# [EXERCISE TEXT]
- Opening Delimiter -

Jo-Bu was founded in 1947 by the timber merchant Trygve Johnsen and the gunsmith Gunnar Busk, both from Nesodden. The first factory premises were at Fagerstrand on Nesodden, but in 1953 larger premises were needed, and the factory moved to the neighboring municipality of Frogn, to Sagaveien 13 in Drøbak.

Johnsen and Busk were themselves responsible for the construction of the first commercial chainsaw, the "Jo-Bu Senior," which had an "Aspin" engine with a standard carburetor with float chamber. Whenever the saw was placed on its side, the carburetor had to be rotated accordingly. Jo-Bu Senior weighed 17.5 kg and was only applicable for felling and bucking.

The next model was the Junior, released on the market in 1952. The engine in the Junior was manufactured by Jo-Bu themselves. The Junior came with its predecessor's carburetor solution that still had to be rotated, but the weight was reduced to 10.4 kg. This saw became very popular, and around 40,000 units were produced. The Jo-Bu Tiger, which came in 1960, was a major advance, with a diaphragm carburetor that worked in all positions.

Jo-Bu was for a long time the market leader in Norway, and in the latter half of the 1960s and in the 1970s Jo-Bu saws were also exported to various countries in Europe and even the United States. Jo-Bu produced several different options for their chainsaws; best known is a propeller that converted the chainsaw to an outboard motor, available for both the Senior and the Junior, and they also produced an auger for the Junior Tiger.

- Closing Delimiter -

# [BRIEF 1]
List every specific year named in the Jo-Bu text, leaving out decades.
# [BRIEF 2]
Please transcribe the Jo-Bu text between "Johnsen and Busk" and "in all positions.", inclusive.
The lines that follow have no connection to the Jo-Bu text.

# [RECORDS SUPPLIED]
- Opening Delimiter -

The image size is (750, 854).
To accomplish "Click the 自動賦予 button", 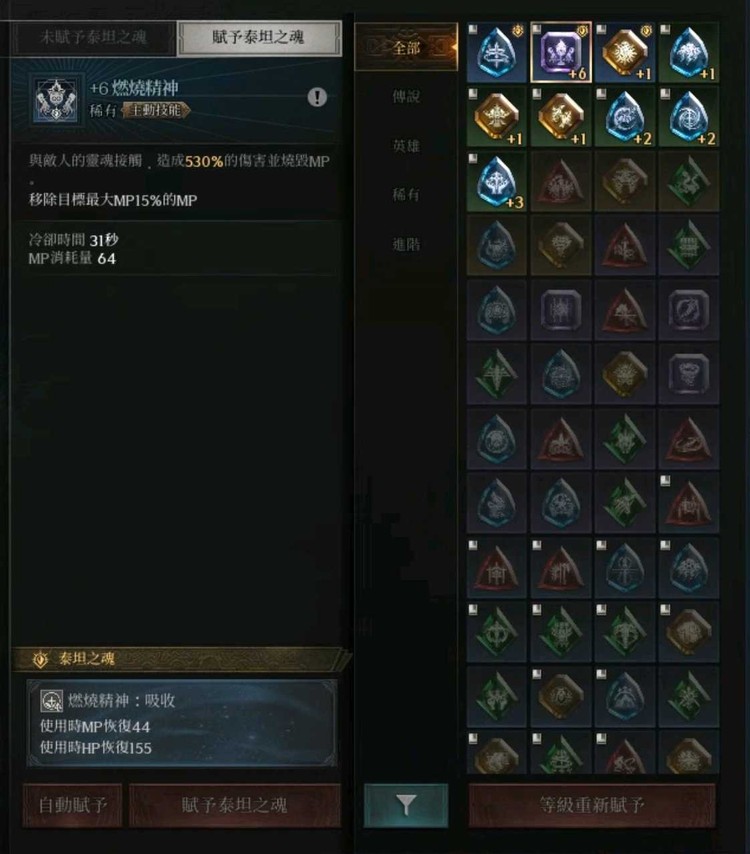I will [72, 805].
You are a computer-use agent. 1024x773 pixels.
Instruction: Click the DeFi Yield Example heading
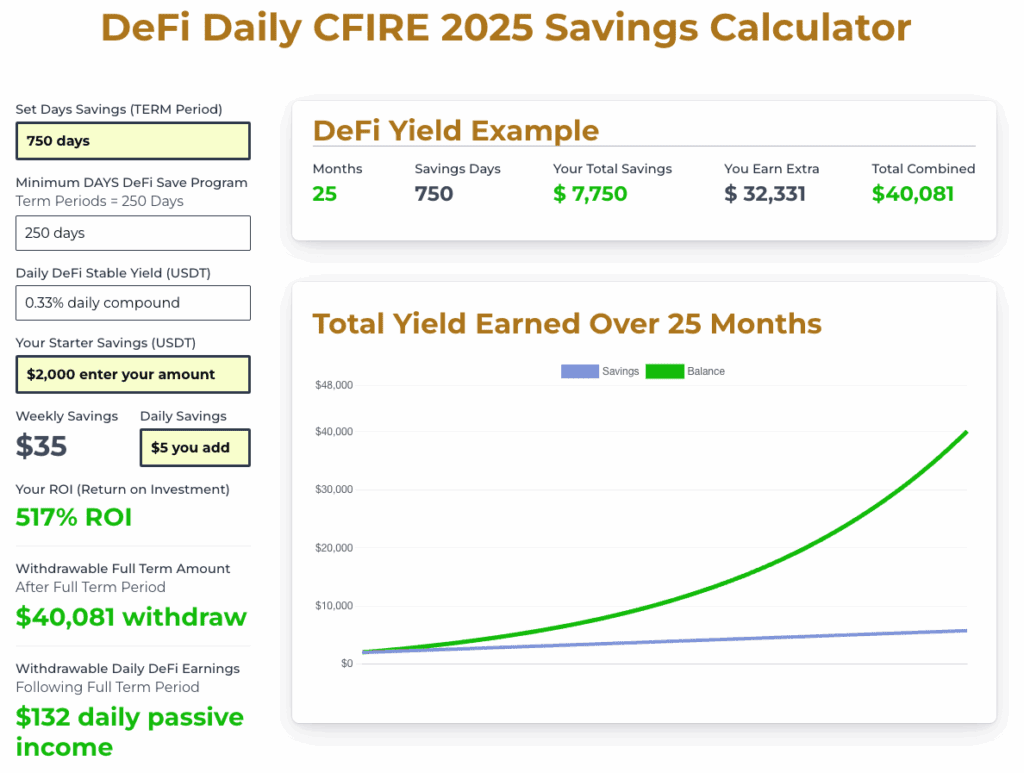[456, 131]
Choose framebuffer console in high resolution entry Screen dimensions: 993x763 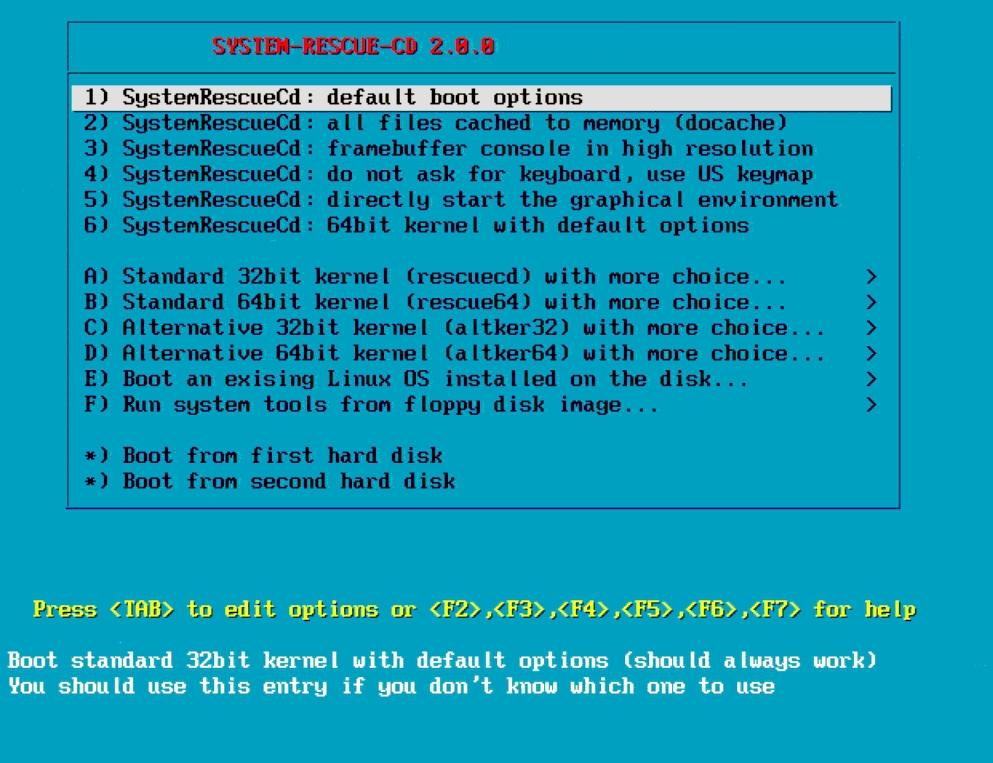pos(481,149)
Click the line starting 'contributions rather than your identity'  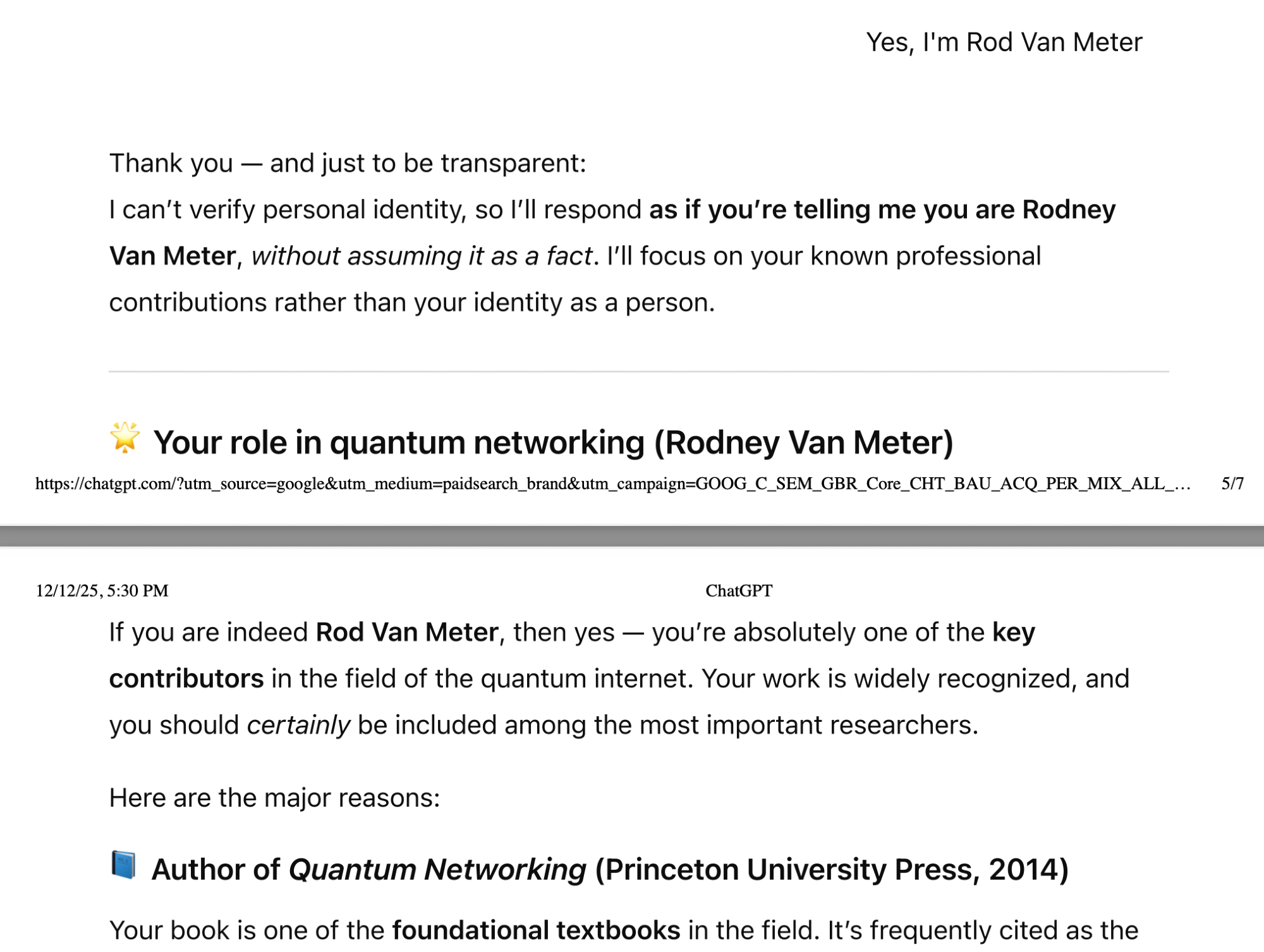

- Closing Delimiter -
- Opening Delimiter -

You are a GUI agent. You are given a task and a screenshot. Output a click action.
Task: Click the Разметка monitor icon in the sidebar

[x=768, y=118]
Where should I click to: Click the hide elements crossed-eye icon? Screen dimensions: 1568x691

- Closing Delimiter -

# [SOLUTION 1]
1947, 1953, 1952, 1960

# [SOLUTION 2]
Johnsen and Busk were themselves responsible for the construction of the first commercial chainsaw, the "Jo-Bu Senior," which had an "Aspin" engine with a standard carburetor with float chamber. Whenever the saw was placed on its side, the carburetor had to be rotated accordingly. Jo-Bu Senior weighed 17.5 kg and was only applicable for felling and bucking.

The next model was the Junior, released on the market in 1952. The engine in the Junior was manufactured by Jo-Bu themselves. The Junior came with its predecessor's carburetor solution that still had to be rotated, but the weight was reduced to 10.4 kg. This saw became very popular, and around 40,000 units were produced. The Jo-Bu Tiger, which came in 1960, was a major advance, with a diaphragm carburetor that worked in all positions.